2pABa1 – Snap chat: listening in on the peculiar acoustic patterns of snapping shrimp, the noisiest animals on the reef

Ashlee Lillis – ashlee@whoi.edu
T. Aran Mooney – amooney@whoi.edu

Marine Research Facility
Woods Hole Oceanographic Institution
266 Woods Hole Road
Woods Hole, MA 02543

Popular version of paper 2pABa1
Presented Tuesday afternoon, November 29, 2016
172nd ASA Meeting, Honolulu

Characteristic soundscape recorded on a coral reef in St. John, US Virgin Islands. The conspicuous crackle is produced by many tiny snapping shrimp.

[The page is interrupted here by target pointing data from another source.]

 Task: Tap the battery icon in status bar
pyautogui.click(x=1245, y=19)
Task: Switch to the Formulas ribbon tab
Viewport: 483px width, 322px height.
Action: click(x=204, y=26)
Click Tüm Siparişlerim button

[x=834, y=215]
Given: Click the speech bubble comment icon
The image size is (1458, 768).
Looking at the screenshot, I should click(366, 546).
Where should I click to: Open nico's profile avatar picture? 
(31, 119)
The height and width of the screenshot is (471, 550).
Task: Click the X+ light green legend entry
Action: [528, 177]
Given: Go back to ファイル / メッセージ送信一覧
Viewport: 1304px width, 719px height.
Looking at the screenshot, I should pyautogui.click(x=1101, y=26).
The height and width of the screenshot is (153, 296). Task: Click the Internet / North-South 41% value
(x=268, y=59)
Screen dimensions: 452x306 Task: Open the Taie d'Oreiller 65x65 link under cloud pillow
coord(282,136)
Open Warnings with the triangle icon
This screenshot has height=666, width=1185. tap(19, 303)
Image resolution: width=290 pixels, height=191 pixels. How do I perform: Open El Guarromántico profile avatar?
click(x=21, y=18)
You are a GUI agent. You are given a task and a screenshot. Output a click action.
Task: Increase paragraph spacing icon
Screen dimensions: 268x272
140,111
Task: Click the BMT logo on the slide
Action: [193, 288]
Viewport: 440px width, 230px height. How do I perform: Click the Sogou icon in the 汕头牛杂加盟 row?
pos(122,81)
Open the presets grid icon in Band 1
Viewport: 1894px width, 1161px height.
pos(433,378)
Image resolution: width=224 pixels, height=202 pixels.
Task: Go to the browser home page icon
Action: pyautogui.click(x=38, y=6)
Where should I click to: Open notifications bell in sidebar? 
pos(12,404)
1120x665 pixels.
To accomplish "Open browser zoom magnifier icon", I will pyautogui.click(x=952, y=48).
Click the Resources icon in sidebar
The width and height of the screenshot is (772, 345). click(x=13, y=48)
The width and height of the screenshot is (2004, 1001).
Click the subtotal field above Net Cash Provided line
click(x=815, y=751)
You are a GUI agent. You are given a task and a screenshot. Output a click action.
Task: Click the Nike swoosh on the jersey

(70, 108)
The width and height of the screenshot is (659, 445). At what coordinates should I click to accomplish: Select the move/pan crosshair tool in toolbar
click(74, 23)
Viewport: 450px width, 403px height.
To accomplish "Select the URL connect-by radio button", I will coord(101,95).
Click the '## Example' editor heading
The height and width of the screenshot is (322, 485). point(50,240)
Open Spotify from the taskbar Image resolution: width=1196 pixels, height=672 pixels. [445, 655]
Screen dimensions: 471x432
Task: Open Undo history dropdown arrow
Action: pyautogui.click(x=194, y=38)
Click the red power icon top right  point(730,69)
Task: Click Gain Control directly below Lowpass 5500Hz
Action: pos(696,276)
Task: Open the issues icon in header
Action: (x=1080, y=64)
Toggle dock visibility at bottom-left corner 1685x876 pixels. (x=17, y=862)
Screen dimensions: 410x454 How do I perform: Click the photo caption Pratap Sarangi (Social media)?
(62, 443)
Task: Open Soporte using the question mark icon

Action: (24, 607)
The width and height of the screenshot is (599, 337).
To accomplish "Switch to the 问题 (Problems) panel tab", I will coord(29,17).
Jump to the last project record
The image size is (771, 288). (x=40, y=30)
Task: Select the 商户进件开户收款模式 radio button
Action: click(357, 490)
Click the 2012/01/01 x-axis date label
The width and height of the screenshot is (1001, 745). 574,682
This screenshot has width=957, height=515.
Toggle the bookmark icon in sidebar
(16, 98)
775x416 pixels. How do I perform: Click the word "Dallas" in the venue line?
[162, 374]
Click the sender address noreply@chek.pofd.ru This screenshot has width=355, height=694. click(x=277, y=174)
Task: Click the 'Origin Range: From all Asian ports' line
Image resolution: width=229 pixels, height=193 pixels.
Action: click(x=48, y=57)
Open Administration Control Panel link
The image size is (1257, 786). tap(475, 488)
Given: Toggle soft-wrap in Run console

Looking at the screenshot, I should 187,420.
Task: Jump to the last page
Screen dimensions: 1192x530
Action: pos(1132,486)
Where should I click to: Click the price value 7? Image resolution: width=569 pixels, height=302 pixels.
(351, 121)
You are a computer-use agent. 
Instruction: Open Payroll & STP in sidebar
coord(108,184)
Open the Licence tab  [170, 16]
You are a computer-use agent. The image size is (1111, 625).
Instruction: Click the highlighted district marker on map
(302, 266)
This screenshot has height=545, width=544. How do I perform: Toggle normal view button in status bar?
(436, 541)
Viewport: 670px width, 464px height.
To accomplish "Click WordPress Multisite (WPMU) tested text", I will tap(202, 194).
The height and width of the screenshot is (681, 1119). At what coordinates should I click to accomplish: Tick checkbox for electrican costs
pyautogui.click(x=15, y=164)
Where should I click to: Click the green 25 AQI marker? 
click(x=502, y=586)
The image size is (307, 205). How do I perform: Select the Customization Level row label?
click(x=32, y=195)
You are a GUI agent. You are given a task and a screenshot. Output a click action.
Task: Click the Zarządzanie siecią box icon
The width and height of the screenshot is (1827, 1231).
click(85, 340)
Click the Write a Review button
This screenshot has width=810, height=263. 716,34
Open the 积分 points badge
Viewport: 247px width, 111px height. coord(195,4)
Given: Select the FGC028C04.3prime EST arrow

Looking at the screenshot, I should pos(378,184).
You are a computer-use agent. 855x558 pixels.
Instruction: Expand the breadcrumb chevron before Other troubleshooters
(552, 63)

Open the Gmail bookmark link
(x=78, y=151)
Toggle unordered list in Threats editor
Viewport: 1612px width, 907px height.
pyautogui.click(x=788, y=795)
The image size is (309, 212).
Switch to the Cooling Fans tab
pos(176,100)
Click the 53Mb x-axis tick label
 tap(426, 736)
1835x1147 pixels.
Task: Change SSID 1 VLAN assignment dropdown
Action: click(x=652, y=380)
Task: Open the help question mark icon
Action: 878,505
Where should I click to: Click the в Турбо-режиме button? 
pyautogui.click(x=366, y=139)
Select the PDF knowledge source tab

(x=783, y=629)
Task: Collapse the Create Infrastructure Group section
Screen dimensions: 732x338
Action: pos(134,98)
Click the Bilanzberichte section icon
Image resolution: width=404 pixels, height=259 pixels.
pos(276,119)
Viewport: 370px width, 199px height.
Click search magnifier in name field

Put your head underwater in almost any tropical or sub-tropical coastal area and you will hear a continuous, static-like noise filling the water. The source of this ubiquitous sizzling sound found in shallow-water marine environments around the world was long considered a mystery of the sea. It wasn’t until WWII investigations of this underwater sound, considered troublesome, that hidden colonies of a type of small shrimp were discovered as the cause of the pervasive crackling sounds (Johnson et al., 1947).

Individual snapping shrimp (Figure 1), sometimes referred to as pistol shrimp, measure smaller than a few centimeters, but produce one of the loudest of all sounds in nature using a specialized snapping claw. The high intensity sound is actually the result of a bubble popping when the claw is closed at incredibly high speed, creating not only the characteristic “snap” sound but also a flash of light and extremely high temperature, all in a fraction of a millisecond (Versluis et al., 2000). Because these shrimp form large, dense aggregations, living unseen within reefs and rocky habitats, the combination of individual snaps creates the consistent crackling sound familiar to mariners. Snapping is used by shrimp for defense and territorial interactions, but likely serves other unknown functions based on our recent studies.

snapping shrimp snapping shrimp

Figure 1. Images of the species of snapping shrimp, Alpheus heterochaelis, we are using to test hypotheses in the lab. This is the dominant species of snapping shrimp found coastally in the Southeast United States, but there are hundreds of different species worldwide, easily identified by their relatively large snapping claw.

Since snapping shrimp produce the dominant sound in many marine regions, changes in their activity or population substantially alters ambient sound levels at a given location or time. This means that the behavior of snapping shrimp exerts an outsized influence on the sensory environment for a variety of marine animals, and has implications for the use of underwater sound by humans (e.g., harbor defense, submarine detection). Despite this fundamental contribution to the acoustic environment of temperate and coral reefs, relatively little is known about snapping shrimp sound patterns, and the underlying behaviors or environmental influences. So essentially, we ask the question: what is all the snapping about?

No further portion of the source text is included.